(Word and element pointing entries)
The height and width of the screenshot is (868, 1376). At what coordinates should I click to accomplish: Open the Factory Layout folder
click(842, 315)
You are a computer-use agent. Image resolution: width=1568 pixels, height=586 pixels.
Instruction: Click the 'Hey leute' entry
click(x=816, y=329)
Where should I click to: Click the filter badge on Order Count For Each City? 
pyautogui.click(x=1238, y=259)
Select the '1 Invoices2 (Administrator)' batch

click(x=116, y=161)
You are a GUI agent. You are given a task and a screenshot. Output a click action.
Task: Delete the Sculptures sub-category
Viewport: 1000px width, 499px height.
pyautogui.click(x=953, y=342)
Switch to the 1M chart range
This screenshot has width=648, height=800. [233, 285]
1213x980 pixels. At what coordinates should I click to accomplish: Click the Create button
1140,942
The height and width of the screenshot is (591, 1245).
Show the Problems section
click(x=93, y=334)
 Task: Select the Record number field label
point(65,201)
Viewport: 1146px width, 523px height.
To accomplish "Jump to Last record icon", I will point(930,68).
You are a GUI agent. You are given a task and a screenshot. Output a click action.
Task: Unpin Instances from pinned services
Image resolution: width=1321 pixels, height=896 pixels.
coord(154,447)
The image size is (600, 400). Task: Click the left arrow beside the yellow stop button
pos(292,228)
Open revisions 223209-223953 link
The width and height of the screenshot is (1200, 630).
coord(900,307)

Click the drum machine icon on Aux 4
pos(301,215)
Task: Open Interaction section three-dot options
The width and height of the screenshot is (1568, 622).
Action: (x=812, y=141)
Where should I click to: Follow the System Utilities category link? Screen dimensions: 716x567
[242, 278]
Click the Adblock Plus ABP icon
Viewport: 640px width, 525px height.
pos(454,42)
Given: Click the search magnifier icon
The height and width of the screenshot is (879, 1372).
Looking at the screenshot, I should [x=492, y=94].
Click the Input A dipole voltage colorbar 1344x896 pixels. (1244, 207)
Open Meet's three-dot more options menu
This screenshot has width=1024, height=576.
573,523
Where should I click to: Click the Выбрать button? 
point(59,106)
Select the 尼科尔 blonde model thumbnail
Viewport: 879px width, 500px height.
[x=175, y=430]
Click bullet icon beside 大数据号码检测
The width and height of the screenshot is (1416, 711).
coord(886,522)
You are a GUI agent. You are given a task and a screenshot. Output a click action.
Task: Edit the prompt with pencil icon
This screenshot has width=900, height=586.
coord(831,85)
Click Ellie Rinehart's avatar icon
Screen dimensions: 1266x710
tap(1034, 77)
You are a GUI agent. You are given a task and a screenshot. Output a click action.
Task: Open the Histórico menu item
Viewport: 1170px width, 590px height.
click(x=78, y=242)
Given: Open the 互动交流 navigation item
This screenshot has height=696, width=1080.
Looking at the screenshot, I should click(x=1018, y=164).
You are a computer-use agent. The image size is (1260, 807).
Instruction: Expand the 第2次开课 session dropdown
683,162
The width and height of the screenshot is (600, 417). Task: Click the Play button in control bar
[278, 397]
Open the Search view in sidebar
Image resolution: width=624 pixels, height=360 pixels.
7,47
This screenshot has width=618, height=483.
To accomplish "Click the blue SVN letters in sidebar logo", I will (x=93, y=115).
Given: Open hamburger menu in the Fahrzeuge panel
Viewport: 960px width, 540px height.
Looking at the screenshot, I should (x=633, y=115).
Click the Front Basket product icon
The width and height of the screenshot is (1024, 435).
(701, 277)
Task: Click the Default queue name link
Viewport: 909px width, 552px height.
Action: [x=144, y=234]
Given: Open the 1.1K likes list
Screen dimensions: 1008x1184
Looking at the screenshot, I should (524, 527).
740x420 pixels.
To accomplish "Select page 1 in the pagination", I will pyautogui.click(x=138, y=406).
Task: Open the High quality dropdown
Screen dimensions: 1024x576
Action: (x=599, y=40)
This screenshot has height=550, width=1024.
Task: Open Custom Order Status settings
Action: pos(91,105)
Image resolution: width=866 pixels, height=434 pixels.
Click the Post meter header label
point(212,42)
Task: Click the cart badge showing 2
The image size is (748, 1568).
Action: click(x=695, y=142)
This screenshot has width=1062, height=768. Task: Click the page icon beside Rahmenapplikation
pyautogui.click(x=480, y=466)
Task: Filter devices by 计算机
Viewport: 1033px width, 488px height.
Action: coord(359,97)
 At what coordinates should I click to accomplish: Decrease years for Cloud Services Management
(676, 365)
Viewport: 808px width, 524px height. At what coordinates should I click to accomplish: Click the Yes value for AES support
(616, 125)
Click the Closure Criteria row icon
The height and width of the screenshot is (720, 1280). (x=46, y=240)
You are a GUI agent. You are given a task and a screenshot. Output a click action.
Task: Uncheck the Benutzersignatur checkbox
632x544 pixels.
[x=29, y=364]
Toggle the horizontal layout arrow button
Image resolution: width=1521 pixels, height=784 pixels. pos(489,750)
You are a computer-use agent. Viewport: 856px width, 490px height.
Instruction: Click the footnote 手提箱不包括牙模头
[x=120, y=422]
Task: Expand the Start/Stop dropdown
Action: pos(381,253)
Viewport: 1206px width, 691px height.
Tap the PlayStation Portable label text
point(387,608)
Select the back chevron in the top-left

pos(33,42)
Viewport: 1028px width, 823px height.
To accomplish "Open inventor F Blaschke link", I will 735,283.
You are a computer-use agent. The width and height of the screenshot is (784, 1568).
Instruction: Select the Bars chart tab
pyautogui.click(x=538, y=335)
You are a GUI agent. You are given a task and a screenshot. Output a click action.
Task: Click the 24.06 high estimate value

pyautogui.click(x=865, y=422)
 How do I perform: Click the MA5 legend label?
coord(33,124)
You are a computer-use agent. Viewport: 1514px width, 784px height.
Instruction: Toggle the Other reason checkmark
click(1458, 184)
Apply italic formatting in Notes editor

### GIVEN TASK
Reproduce every record above verbatim, line for line.

### SOLUTION
The height and width of the screenshot is (868, 1376). At what coordinates should I click to accomplish: Open the Factory Layout folder
click(842, 315)
You are a computer-use agent. Image resolution: width=1568 pixels, height=586 pixels.
Instruction: Click the 'Hey leute' entry
click(x=816, y=329)
Where should I click to: Click the filter badge on Order Count For Each City? 
pyautogui.click(x=1238, y=259)
Select the '1 Invoices2 (Administrator)' batch

click(x=116, y=161)
You are a GUI agent. You are given a task and a screenshot. Output a click action.
Task: Delete the Sculptures sub-category
Viewport: 1000px width, 499px height.
pyautogui.click(x=953, y=342)
Switch to the 1M chart range
This screenshot has width=648, height=800. [233, 285]
1213x980 pixels. At what coordinates should I click to accomplish: Click the Create button
1140,942
The height and width of the screenshot is (591, 1245).
Show the Problems section
click(x=93, y=334)
 Task: Select the Record number field label
point(65,201)
Viewport: 1146px width, 523px height.
To accomplish "Jump to Last record icon", I will point(930,68).
You are a GUI agent. You are given a task and a screenshot. Output a click action.
Task: Unpin Instances from pinned services
Image resolution: width=1321 pixels, height=896 pixels.
coord(154,447)
The image size is (600, 400). Task: Click the left arrow beside the yellow stop button
pos(292,228)
Open revisions 223209-223953 link
The width and height of the screenshot is (1200, 630).
coord(900,307)

Click the drum machine icon on Aux 4
pos(301,215)
Task: Open Interaction section three-dot options
The width and height of the screenshot is (1568, 622).
Action: (x=812, y=141)
Where should I click to: Follow the System Utilities category link? Screen dimensions: 716x567
[242, 278]
Click the Adblock Plus ABP icon
Viewport: 640px width, 525px height.
pos(454,42)
Given: Click the search magnifier icon
The height and width of the screenshot is (879, 1372).
Looking at the screenshot, I should [x=492, y=94].
Click the Input A dipole voltage colorbar 1344x896 pixels. (1244, 207)
Open Meet's three-dot more options menu
This screenshot has width=1024, height=576.
573,523
Where should I click to: Click the Выбрать button? 
point(59,106)
Select the 尼科尔 blonde model thumbnail
Viewport: 879px width, 500px height.
[x=175, y=430]
Click bullet icon beside 大数据号码检测
The width and height of the screenshot is (1416, 711).
coord(886,522)
You are a GUI agent. You are given a task and a screenshot. Output a click action.
Task: Edit the prompt with pencil icon
This screenshot has width=900, height=586.
coord(831,85)
Click Ellie Rinehart's avatar icon
Screen dimensions: 1266x710
tap(1034, 77)
You are a GUI agent. You are given a task and a screenshot. Output a click action.
Task: Open the Histórico menu item
Viewport: 1170px width, 590px height.
click(x=78, y=242)
Given: Open the 互动交流 navigation item
This screenshot has height=696, width=1080.
Looking at the screenshot, I should click(x=1018, y=164).
You are a computer-use agent. The image size is (1260, 807).
Instruction: Expand the 第2次开课 session dropdown
683,162
The width and height of the screenshot is (600, 417). Task: Click the Play button in control bar
[278, 397]
Open the Search view in sidebar
Image resolution: width=624 pixels, height=360 pixels.
7,47
This screenshot has width=618, height=483.
To accomplish "Click the blue SVN letters in sidebar logo", I will (x=93, y=115).
Given: Open hamburger menu in the Fahrzeuge panel
Viewport: 960px width, 540px height.
Looking at the screenshot, I should (x=633, y=115).
Click the Front Basket product icon
The width and height of the screenshot is (1024, 435).
(701, 277)
Task: Click the Default queue name link
Viewport: 909px width, 552px height.
Action: [x=144, y=234]
Given: Open the 1.1K likes list
Screen dimensions: 1008x1184
Looking at the screenshot, I should (524, 527).
740x420 pixels.
To accomplish "Select page 1 in the pagination", I will pyautogui.click(x=138, y=406).
Task: Open the High quality dropdown
Screen dimensions: 1024x576
Action: (x=599, y=40)
This screenshot has height=550, width=1024.
Task: Open Custom Order Status settings
Action: pos(91,105)
Image resolution: width=866 pixels, height=434 pixels.
Click the Post meter header label
point(212,42)
Task: Click the cart badge showing 2
The image size is (748, 1568).
Action: click(x=695, y=142)
This screenshot has width=1062, height=768. Task: Click the page icon beside Rahmenapplikation
pyautogui.click(x=480, y=466)
Task: Filter devices by 计算机
Viewport: 1033px width, 488px height.
Action: coord(359,97)
 At what coordinates should I click to accomplish: Decrease years for Cloud Services Management
(676, 365)
Viewport: 808px width, 524px height. At what coordinates should I click to accomplish: Click the Yes value for AES support
(616, 125)
Click the Closure Criteria row icon
The height and width of the screenshot is (720, 1280). (x=46, y=240)
You are a GUI agent. You are given a task and a screenshot. Output a click action.
Task: Uncheck the Benutzersignatur checkbox
632x544 pixels.
[x=29, y=364]
Toggle the horizontal layout arrow button
Image resolution: width=1521 pixels, height=784 pixels. pos(489,750)
You are a computer-use agent. Viewport: 856px width, 490px height.
Instruction: Click the footnote 手提箱不包括牙模头
[x=120, y=422]
Task: Expand the Start/Stop dropdown
Action: pos(381,253)
Viewport: 1206px width, 691px height.
Tap the PlayStation Portable label text
point(387,608)
Select the back chevron in the top-left

pos(33,42)
Viewport: 1028px width, 823px height.
To accomplish "Open inventor F Blaschke link", I will 735,283.
You are a computer-use agent. The width and height of the screenshot is (784, 1568).
Instruction: Select the Bars chart tab
pyautogui.click(x=538, y=335)
You are a GUI agent. You are given a task and a screenshot. Output a click action.
Task: Click the 24.06 high estimate value

pyautogui.click(x=865, y=422)
 How do I perform: Click the MA5 legend label?
coord(33,124)
You are a computer-use agent. Viewport: 1514px width, 784px height.
Instruction: Toggle the Other reason checkmark
click(1458, 184)
Apply italic formatting in Notes editor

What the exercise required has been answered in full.